Logoi arcaici. Le matematiche antiche fra esattezza e approssimazione

In Greek pre-Euclidean geometry exactness, truth, deductive rigor don’t exclude approximation, procedural flexibility, research without an end of an unachievable result. The sources regarding the pre-Euclidean (i.e. pre-Eudoxian; cf. Eucl. Elem. V deff. 3-6) definition and conception of logos hint to the “Euclidean algorithm” in the form of an “archaic” conception of logos: the antanairesis of two magnitudes (cf. Arist. Top. VIII 3, 158 b 33-35).

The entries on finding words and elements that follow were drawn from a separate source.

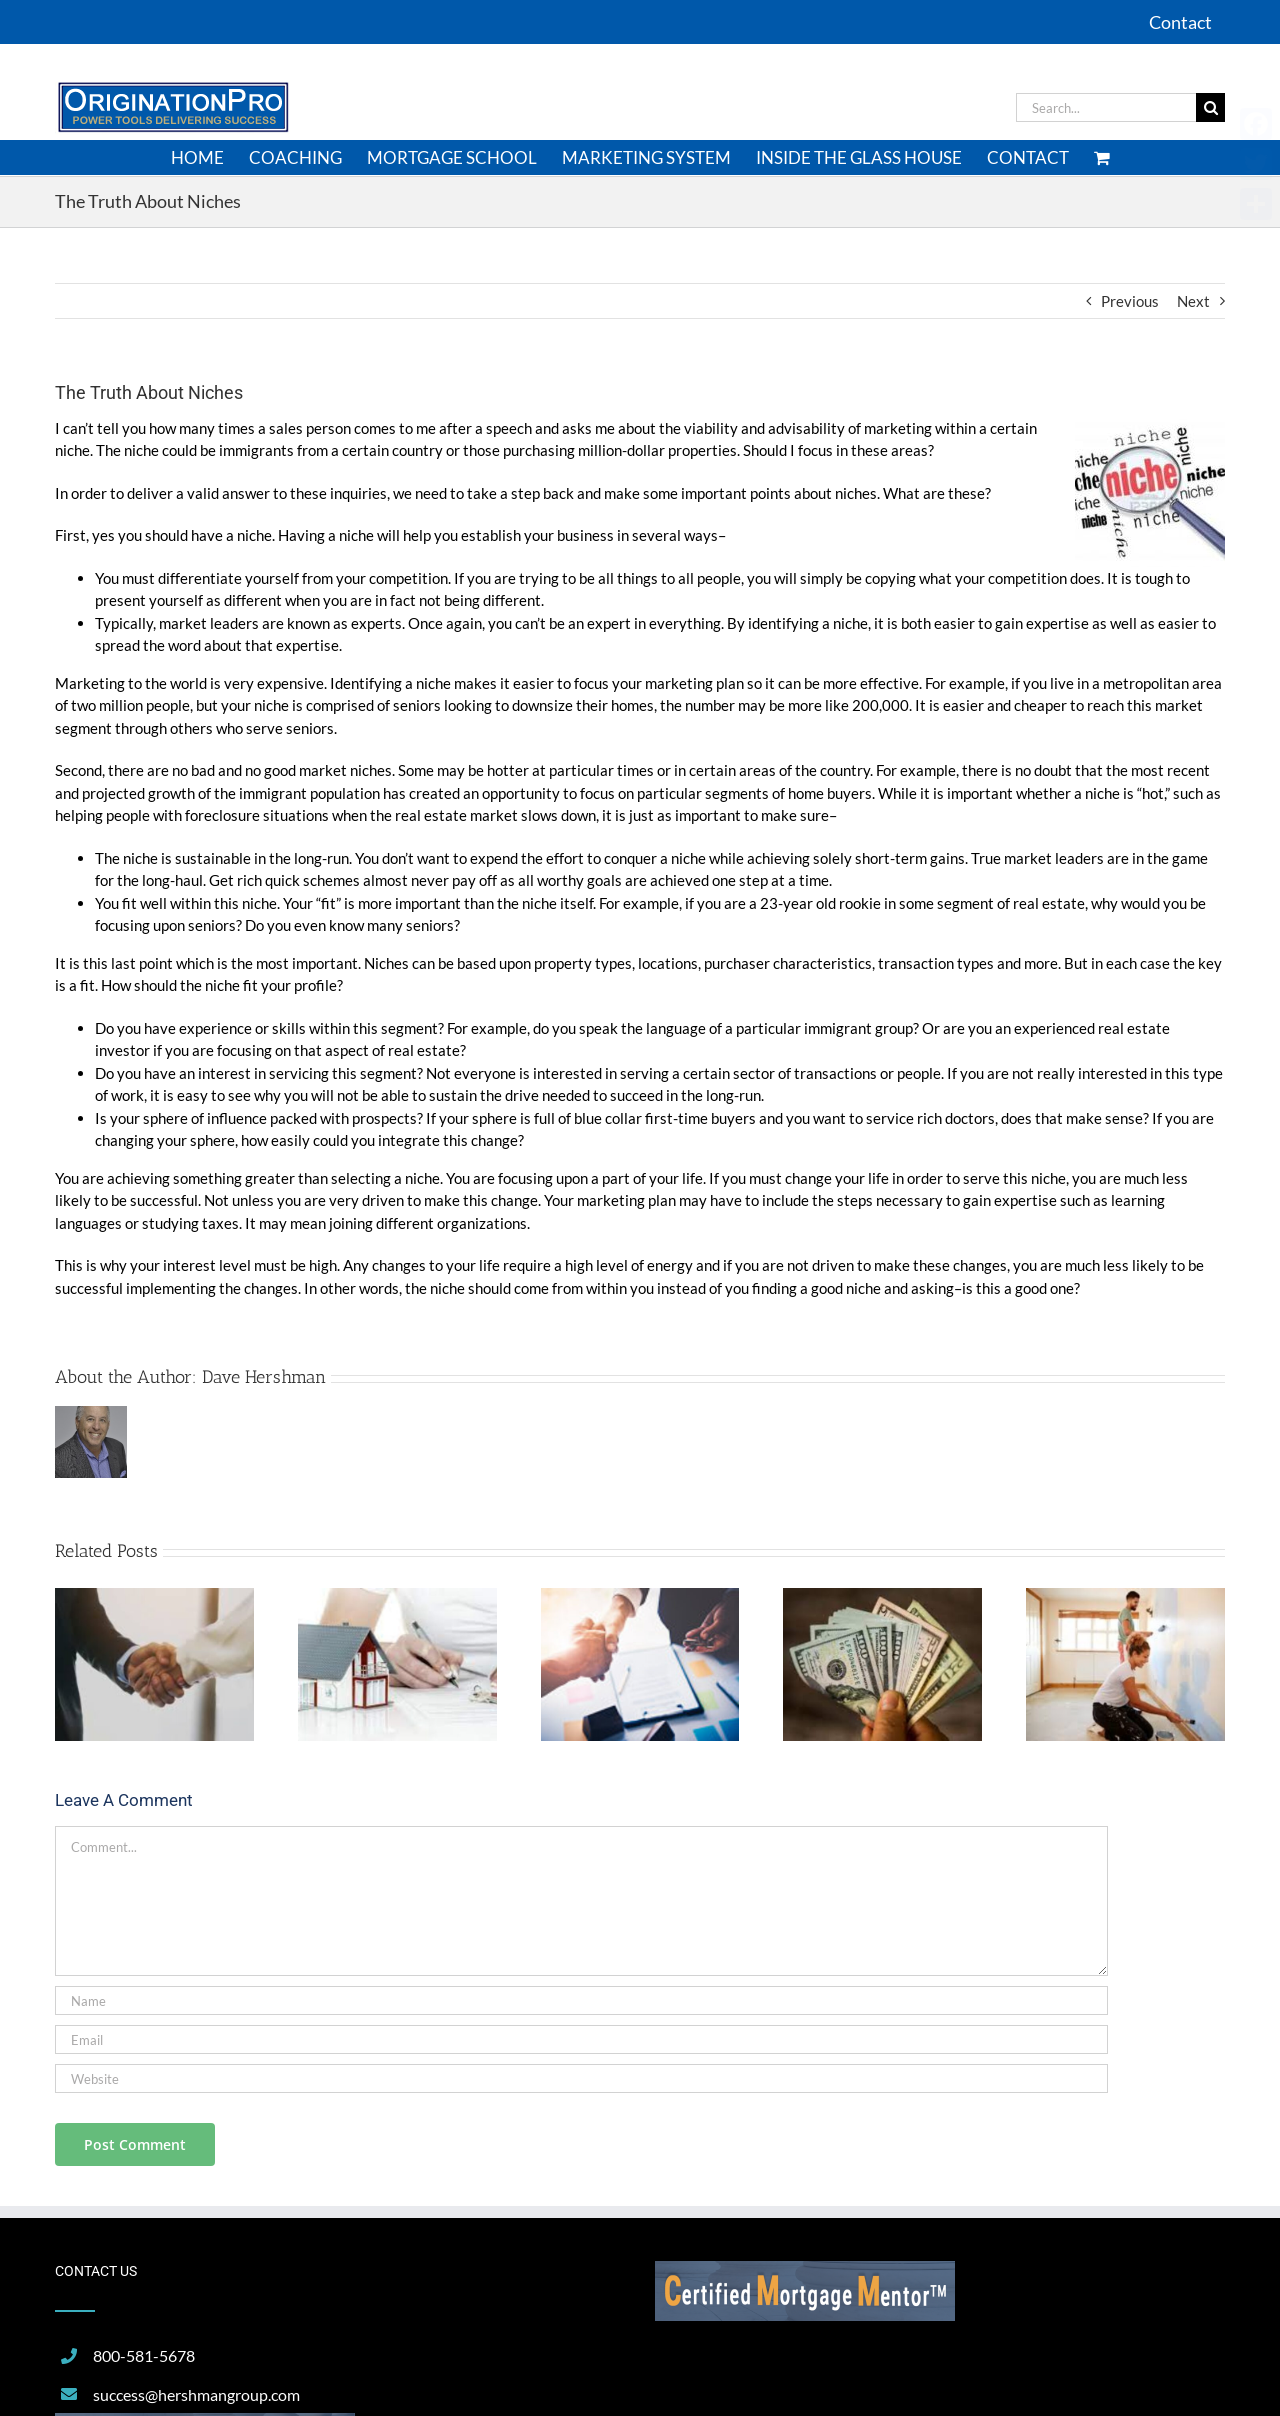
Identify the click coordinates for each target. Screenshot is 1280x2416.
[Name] (581, 2000)
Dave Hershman (264, 1377)
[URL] (581, 2078)
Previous (1130, 301)
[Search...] (1106, 107)
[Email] (581, 2039)
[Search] (1210, 107)
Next (1193, 301)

Particularly relevant is its application to incommensurable magnitudes, which implies the infinite production of two series of ordered couples of integer-numbers (logoi), that converge to a smaller and smaller value, without achieving it. This can be considered a failure of mathematics in the “skeptical” perspective represented by Protagoras and challenged by the Anonymous supporter (Xenocrates?) of the “indivisible lines” (80 B 7 Diels-Kranz; ps. Arist. De lin. insec., 968 b 5-22). On the other hand, mathematical procedures of approximation of contraries – one and many, smaller and bigger, defect and excess –, aiming at balancing them, offer to Plato and Aristotle a good model of “rational calculation” applied to human life, that is both rational and irrational at the same time (e.g. Plato. Resp.VII 522 e-524 c; Arist. Eth. Nic. II 5,1106 a 26-b 28).